This behavior seems to be correct if you dig a bit into the standard.
First hint is in the note on at section 3.3.1/4, which says:
Local extern declarations (3.5) may introduce a name into the declarative region where the declaration appears and also introduce a (possibly not visible) name into an enclosing namespace;
Which is a little bit vague and seems to imply that compiler is not required to introduce the name upper_bound
in the global context when passing through the bar()
function, and therefore, when upper_bound
appears in the foo()
function, there is no connection made between those two extern variables, and therefore, bar()
has no side-effect as far as the compiler knows, and thus, the optimization turns into an infinite loop (unless upper_bound is zero to begin with).
But this vague language is not enough, and it is only a cautionary note, not a formal requirement.
Fortunately, there is a precision later on, at section 3.5/7, which goes as follows:
When a block scope declaration of an entity with linkage is not found to refer to some other declaration, then that entity is a member of the innermost enclosing namespace. However such a declaration does not introduce the member name in its namespace scope.
And they even provide an example:
namespace X {
void p() {
q(); // error: q not yet declared
extern void q(); // q is a member of namespace X
}
void middle() {
q(); // error: q not yet declared
}
}
which is directly applicable to the example you gave.
So, the core of the issue is that the compiler is required not to make the association between the first upper_bound
declaration (in bar) and the second one (in foo).
So, let's examine the implication for optimization of the two upper_bound
declarations are assumed to be un-connected.
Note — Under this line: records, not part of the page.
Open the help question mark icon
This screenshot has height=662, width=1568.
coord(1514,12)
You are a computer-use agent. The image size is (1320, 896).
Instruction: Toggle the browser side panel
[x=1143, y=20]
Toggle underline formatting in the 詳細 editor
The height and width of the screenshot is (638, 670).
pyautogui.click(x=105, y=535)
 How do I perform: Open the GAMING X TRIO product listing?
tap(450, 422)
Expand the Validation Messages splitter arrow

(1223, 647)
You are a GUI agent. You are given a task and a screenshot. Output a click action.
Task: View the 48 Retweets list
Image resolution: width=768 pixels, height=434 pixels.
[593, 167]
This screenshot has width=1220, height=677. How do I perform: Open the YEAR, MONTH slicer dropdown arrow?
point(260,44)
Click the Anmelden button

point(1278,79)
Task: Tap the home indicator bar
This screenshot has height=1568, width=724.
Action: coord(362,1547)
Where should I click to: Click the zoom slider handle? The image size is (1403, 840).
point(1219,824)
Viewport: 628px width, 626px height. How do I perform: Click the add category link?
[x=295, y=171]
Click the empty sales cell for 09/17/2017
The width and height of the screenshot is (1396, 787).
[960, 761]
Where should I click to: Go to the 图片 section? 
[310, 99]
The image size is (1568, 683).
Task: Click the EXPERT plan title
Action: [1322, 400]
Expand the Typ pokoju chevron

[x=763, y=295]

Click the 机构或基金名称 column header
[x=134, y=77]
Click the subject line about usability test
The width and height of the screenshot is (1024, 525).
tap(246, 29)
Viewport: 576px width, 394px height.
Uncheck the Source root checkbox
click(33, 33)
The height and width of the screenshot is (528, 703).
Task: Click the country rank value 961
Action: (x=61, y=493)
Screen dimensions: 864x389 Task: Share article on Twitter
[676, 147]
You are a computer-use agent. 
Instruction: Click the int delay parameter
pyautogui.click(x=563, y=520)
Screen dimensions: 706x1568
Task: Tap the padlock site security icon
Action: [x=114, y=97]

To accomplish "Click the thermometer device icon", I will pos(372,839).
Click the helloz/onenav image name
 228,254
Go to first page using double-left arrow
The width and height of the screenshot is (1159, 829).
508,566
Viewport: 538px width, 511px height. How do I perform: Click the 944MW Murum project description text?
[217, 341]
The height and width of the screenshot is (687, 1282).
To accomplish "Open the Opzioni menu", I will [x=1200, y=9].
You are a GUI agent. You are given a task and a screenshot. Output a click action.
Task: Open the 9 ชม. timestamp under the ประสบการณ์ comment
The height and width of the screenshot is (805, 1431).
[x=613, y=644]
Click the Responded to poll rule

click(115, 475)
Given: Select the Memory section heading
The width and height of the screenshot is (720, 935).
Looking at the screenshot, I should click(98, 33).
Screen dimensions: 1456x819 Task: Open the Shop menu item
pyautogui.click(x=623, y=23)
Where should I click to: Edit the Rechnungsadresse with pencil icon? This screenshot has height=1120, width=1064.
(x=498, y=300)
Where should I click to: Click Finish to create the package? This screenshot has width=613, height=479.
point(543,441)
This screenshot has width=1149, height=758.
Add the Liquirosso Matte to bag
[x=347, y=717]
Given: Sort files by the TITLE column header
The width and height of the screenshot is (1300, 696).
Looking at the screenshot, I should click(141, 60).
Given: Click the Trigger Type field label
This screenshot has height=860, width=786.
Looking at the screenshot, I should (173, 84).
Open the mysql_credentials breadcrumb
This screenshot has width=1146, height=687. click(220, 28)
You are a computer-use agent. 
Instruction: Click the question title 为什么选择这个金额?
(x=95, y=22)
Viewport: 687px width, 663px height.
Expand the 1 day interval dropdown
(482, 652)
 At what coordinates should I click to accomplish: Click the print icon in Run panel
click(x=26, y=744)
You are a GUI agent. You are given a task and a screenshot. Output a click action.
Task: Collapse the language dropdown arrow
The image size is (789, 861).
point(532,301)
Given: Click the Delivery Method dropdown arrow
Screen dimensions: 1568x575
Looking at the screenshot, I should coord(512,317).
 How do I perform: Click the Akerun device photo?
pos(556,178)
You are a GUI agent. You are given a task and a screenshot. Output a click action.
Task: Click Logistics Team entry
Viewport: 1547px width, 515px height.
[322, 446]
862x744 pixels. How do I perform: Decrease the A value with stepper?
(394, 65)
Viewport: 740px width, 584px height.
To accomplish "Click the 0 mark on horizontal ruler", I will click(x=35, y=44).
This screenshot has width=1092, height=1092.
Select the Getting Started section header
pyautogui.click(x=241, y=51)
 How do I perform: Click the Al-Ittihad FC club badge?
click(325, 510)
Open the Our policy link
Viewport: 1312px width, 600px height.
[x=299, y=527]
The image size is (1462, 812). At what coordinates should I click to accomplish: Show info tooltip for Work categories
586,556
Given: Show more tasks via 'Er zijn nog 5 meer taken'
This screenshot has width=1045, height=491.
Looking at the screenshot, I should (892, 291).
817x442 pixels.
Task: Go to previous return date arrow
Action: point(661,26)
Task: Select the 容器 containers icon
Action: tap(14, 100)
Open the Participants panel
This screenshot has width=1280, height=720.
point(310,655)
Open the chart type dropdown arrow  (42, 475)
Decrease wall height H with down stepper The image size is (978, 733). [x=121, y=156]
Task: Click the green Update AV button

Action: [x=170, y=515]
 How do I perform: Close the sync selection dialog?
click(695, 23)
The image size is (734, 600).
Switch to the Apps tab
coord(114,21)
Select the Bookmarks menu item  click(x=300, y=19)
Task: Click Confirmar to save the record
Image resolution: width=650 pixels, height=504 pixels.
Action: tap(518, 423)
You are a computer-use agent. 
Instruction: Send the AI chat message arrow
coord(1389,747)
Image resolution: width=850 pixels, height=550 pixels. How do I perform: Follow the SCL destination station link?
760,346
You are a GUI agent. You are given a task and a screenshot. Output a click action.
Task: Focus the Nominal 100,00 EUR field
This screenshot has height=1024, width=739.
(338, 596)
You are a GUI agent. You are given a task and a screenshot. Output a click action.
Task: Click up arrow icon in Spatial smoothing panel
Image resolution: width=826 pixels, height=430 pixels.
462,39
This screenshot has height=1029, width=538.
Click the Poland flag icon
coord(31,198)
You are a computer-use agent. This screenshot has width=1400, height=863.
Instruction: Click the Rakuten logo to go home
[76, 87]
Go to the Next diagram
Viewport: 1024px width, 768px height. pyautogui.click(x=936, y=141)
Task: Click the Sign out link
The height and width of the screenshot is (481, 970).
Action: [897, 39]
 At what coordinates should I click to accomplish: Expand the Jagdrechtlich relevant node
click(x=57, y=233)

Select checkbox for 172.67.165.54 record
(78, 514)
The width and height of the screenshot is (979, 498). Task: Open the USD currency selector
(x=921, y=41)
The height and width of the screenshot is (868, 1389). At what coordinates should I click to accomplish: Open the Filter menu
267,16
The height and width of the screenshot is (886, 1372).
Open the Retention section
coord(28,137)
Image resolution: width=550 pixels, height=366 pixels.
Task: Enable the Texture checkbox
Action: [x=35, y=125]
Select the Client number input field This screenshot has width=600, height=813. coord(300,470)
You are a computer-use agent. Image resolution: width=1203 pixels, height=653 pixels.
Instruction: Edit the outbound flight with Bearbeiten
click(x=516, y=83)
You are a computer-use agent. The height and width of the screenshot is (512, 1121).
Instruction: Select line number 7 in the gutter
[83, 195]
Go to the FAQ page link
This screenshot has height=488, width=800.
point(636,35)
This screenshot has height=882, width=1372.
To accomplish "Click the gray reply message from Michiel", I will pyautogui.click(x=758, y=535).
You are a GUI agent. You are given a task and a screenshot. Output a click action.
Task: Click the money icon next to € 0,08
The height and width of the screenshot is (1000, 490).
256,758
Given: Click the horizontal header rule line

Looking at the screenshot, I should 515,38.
The compiler understands the code like this:
void bar()
{
extern int upper_bound_1;
upper_bound_1--;
}
void foo()
{
extern int upper_bound_2;
for (int i = 0; i < upper_bound_2; ) {
bar();
}
}
Which becomes as follows, due to function inlining of bar:
void foo()
{
extern int upper_bound_1;
extern int upper_bound_2;
while( 0 < upper_bound_2 ) {
upper_bound_1--;
}
}
Which is clearly an infinite loop (as far the compiler knows), and even if upper_bound
was declared volatile
, it would just have an undefined termination point (whenever upper_bound
happens to externally be set to 0 or less). And decrementing a variable (upper_bound_1
) an infinite (or indefinite) amount of times has undefined behavior, because of overflow. Therefore, the compiler can choose to do nothing, which is an allowed behavior when it's undefined behavior, obviously. And so, the code becomes:
void foo()
{
extern int upper_bound_2;
while( 0 < upper_bound_2 ) { };
}
Which is exactly what you see in the assembly listing for the function that GCC 4.8.2 produces (with -O3
):
.globl _Z3foov
.type _Z3foov, @function
_Z3foov:
.LFB1:
.cfi_startproc
movl upper_bound(%rip), %eax
testl %eax, %eax
jle .L6
.L5:
jmp .L5
.p2align 4,,10
.p2align 3
.L6:
rep ret
.cfi_endproc
.LFE1:
.size _Z3foov, .-_Z3foov
Which can be fixed by adding a global-scope declaration of the extern variable, as such:
extern int upper_bound;
void bar()
{
extern int upper_bound;
upper_bound--;
}
void foo()
{
extern int upper_bound;
for (int i = 0; i < upper_bound; ) {
bar();
}
}
Which produces this assembly:
_Z3foov:
.LFB1:
.cfi_startproc
movl upper_bound(%rip), %eax
testl %eax, %eax
jle .L2
movl $0, upper_bound(%rip)
.L2:
rep ret
.cfi_endproc
.LFE1:
.size _Z3foov, .-_Z3foov
Which is the intended behavior, i.e., the observable behavior of foo()
is equivalent to:
void foo()
{
extern int upper_bound;
upper_bound = 0;
}